**Source extract**
Friday, 14 December 2012 | By Michelle Hammond

Changes should be made to the patents system to improve access to technologies while protecting patent holders’ rights, according to the Productivity Commission.

 

Patenting to technology associated with human genes, climate change mitigation, food security and alternative energy has become increasingly sensitive amid concerns that patents may prevent affordable healthcare, food and energy.

 

Governments have the ability to impose a compulsory licence, which forces the owners of a patent to license their technology to other companies or individuals who then pay a set fee.

 

A draft report by the Productivity Commission supports the retention of a system of compulsory licensing so that patent holders can be compelled to license their inventions to others if access is being unduly restricted.

 

However, the report identifies deficiencies in existing arrangements and proposes a number of reforms, including:

  • Removing overlap and inconsistency so that it is clearer how a compulsory licence would be granted to remedy unlawful anticompetitive conduct.
  • Replacing existing criteria based on the “reasonable requirements of the public” with a “public interest” test that provides an access regime for patented technologies (for cases other than unlawful anticompetitive conduct).
  • Establishing pricing principles for arbitrated outcomes to ensure that patent holders receive a return commensurate with the commercial and regulatory risks they face.

The commission anticipates the compulsory licensing provisions will continue to be used very rarely under its proposed reforms because, rather than typically restricting access to technologies, patent holders often want to license more than they do.

**Available data**
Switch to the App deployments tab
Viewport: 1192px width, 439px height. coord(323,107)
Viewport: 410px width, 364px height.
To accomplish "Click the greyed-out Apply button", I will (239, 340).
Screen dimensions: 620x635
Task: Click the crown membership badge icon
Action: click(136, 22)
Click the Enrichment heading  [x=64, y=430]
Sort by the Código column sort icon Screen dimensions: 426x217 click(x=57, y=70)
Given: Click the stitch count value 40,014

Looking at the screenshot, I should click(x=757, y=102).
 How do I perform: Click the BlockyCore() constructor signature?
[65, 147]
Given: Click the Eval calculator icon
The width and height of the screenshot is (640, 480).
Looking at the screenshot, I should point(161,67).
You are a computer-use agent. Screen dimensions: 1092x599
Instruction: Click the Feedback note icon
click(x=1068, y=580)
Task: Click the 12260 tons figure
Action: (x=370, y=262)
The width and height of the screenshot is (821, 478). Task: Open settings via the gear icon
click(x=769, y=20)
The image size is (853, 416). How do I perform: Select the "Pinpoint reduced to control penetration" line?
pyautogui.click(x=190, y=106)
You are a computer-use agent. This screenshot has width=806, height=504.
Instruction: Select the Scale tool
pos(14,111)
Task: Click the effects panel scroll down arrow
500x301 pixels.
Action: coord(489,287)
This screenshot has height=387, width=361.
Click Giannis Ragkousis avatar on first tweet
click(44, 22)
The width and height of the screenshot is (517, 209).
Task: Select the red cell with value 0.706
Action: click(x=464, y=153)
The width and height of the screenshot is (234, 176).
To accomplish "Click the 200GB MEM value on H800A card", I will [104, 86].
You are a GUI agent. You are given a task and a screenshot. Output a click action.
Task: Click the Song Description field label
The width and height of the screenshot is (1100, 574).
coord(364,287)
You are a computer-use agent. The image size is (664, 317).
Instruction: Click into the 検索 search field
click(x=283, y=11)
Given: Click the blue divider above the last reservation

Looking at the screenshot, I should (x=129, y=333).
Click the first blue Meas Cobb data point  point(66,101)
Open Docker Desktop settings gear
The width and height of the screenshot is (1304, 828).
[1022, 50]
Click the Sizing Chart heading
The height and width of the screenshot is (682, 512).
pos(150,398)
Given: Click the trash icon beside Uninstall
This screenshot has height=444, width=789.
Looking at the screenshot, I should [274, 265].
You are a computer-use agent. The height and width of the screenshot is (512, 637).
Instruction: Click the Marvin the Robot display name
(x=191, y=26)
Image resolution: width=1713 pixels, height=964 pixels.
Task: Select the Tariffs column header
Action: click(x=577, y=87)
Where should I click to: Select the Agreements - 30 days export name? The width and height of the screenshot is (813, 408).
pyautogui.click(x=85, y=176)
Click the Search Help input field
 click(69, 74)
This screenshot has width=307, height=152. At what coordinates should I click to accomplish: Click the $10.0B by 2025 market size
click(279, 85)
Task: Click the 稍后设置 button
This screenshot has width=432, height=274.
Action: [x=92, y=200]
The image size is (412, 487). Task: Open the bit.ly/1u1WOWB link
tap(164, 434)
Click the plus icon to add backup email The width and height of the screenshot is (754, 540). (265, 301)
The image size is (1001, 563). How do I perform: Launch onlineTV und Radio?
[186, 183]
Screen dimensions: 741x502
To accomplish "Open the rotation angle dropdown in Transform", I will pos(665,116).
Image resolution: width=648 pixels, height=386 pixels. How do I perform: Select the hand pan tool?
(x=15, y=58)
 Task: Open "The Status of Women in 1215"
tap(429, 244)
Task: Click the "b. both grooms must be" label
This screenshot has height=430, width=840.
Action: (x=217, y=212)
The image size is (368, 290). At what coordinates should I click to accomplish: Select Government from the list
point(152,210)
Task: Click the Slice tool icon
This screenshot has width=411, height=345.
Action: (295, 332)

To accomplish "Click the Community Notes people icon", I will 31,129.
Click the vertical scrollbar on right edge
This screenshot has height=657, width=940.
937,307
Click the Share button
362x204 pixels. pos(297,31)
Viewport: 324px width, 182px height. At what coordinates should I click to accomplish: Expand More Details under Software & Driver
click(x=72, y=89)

**Requirement A**
From the article on compulsory patent licensing, extract the passage starting with "The commission anticipates" and going on through "than they do.".
**Requirement B**
Using the article on compulsory patent licensing, decide whether each statement agrees with it. For each, answer yes or no and quote the deciding words. (i) The Productivity Commission's draft report favors keeping a system of compulsory licensing. (ii) The commission expects its proposed reforms to make compulsory licensing provisions come into frequent use. (iii) The report proposes replacing a "public interest" test with criteria based on the "reasonable requirements of the public."

**Answer area A**
The commission anticipates the compulsory licensing provisions will continue to be used very rarely under its proposed reforms because, rather than typically restricting access to technologies, patent holders often want to license more than they do.

**Answer area B**
(i) Yes: "supports the retention of a system of compulsory licensing"
(ii) No: "the compulsory licensing provisions will continue to be used very rarely under its proposed reforms"
(iii) No: "Replacing existing criteria based on the “reasonable requirements of the public” with a “public interest” test"